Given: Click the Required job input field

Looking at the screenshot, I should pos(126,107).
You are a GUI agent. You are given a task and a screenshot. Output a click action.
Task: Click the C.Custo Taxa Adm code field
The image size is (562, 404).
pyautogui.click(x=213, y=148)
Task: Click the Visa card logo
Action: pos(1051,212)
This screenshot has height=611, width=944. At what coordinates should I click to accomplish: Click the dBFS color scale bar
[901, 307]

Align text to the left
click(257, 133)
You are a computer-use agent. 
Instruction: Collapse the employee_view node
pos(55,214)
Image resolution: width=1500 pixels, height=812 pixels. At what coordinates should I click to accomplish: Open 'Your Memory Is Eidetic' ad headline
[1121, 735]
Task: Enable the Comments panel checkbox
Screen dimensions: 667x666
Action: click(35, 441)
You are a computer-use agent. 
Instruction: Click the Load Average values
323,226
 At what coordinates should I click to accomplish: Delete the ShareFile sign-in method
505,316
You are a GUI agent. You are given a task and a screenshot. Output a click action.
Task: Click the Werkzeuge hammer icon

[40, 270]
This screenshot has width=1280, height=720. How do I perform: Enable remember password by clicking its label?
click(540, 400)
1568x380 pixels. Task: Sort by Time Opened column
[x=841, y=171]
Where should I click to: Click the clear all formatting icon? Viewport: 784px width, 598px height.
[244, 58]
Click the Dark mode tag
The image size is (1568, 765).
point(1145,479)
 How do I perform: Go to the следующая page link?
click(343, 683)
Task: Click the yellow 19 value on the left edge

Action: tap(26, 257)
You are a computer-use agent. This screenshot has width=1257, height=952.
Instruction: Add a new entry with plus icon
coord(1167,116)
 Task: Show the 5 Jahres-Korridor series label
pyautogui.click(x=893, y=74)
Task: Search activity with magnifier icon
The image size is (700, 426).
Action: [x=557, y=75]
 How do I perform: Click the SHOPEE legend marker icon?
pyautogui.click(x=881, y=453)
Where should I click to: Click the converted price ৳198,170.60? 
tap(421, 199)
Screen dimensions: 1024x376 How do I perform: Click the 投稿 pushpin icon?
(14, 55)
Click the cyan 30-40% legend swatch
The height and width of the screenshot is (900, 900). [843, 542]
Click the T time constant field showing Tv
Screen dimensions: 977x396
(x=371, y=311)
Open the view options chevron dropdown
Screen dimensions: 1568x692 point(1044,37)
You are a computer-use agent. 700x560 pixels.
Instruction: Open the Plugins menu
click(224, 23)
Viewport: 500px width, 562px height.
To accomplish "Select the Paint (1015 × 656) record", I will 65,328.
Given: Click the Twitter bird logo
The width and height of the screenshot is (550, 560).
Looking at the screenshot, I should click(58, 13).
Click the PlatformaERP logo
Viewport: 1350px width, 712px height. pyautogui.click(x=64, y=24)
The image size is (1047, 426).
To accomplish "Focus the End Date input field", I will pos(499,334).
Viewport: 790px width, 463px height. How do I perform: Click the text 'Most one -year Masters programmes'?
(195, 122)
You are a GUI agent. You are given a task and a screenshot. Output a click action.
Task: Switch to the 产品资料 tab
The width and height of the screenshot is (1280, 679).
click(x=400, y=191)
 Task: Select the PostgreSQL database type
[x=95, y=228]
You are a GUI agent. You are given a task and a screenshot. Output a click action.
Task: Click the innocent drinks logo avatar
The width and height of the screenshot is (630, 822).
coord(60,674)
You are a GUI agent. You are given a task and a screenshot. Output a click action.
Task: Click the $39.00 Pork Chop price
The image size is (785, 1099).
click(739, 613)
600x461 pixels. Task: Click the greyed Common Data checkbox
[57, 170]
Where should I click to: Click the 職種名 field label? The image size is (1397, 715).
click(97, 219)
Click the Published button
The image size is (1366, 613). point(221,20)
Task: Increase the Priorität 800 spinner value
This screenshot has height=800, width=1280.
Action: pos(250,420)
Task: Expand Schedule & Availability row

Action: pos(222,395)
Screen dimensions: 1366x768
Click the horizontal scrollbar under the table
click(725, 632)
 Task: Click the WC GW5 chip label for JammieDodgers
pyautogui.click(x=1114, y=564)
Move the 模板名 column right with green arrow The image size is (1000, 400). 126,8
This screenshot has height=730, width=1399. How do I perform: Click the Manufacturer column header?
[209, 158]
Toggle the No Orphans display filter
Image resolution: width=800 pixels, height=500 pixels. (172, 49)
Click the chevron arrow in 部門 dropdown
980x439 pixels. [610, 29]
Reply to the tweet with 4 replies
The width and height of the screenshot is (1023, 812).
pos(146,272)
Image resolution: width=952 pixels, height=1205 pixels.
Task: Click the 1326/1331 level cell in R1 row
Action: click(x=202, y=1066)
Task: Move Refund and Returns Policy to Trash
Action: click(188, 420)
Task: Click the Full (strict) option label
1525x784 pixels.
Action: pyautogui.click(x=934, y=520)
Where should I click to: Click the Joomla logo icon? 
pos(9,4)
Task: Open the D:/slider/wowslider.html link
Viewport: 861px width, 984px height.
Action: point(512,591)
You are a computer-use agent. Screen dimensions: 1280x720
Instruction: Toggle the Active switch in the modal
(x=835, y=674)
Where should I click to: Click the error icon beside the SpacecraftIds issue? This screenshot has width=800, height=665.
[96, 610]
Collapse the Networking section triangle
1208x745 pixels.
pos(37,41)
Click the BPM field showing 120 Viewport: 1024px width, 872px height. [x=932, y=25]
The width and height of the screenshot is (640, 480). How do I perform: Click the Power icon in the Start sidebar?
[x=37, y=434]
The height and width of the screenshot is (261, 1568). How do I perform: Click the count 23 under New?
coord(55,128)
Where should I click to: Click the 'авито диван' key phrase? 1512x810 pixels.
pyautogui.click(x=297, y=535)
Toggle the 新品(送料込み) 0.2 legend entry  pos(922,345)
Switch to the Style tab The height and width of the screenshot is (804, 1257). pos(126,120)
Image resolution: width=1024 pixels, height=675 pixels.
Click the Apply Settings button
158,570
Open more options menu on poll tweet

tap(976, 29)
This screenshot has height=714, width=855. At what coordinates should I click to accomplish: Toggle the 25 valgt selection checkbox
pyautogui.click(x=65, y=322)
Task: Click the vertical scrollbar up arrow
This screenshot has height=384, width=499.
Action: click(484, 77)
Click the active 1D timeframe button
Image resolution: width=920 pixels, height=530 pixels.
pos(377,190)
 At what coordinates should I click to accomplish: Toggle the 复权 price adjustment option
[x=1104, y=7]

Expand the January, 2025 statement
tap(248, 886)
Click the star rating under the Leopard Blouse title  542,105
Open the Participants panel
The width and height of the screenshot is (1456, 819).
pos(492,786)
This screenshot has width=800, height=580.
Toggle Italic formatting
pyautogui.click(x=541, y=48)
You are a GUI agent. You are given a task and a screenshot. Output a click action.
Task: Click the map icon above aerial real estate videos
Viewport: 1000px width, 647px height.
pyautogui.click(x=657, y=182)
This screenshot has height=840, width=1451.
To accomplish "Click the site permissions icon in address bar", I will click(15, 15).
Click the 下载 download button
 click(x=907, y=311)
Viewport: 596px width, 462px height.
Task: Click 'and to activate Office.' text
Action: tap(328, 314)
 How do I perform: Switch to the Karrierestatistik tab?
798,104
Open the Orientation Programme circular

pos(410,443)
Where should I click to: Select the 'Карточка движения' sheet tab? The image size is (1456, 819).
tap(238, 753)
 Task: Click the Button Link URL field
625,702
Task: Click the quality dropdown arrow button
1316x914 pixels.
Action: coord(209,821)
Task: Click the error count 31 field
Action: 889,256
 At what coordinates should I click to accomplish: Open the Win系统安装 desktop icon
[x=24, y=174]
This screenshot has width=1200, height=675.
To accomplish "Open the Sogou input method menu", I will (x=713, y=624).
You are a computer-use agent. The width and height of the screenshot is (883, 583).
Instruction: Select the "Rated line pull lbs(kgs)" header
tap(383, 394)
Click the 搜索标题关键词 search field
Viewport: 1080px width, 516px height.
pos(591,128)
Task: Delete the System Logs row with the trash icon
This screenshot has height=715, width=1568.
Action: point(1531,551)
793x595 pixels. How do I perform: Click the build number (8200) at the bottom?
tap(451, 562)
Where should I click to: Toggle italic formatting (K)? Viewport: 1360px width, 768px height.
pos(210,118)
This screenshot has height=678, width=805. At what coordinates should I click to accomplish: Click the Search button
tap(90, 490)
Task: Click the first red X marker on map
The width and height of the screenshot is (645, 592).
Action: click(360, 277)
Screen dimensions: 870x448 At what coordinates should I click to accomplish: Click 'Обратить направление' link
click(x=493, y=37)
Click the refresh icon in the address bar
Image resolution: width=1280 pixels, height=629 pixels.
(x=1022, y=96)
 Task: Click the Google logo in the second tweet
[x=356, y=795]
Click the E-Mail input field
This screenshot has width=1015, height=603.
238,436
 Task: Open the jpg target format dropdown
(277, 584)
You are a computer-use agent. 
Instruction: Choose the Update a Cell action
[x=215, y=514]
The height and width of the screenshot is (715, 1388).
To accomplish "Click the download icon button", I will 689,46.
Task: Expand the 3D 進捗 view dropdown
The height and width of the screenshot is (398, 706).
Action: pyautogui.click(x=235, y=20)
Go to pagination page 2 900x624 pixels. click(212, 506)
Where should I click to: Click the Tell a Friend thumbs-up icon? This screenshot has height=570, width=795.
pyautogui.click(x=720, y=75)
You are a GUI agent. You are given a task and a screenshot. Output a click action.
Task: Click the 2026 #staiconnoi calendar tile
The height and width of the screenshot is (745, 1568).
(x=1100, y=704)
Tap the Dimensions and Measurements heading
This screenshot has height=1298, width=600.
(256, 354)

Aim of the exercise:
All lines in the records with the string "showing" should be copied out.

Solution to the exercise:
Click the T time constant field showing Tv
Click the BPM field showing 120 Viewport: 1024px width, 872px height. [x=932, y=25]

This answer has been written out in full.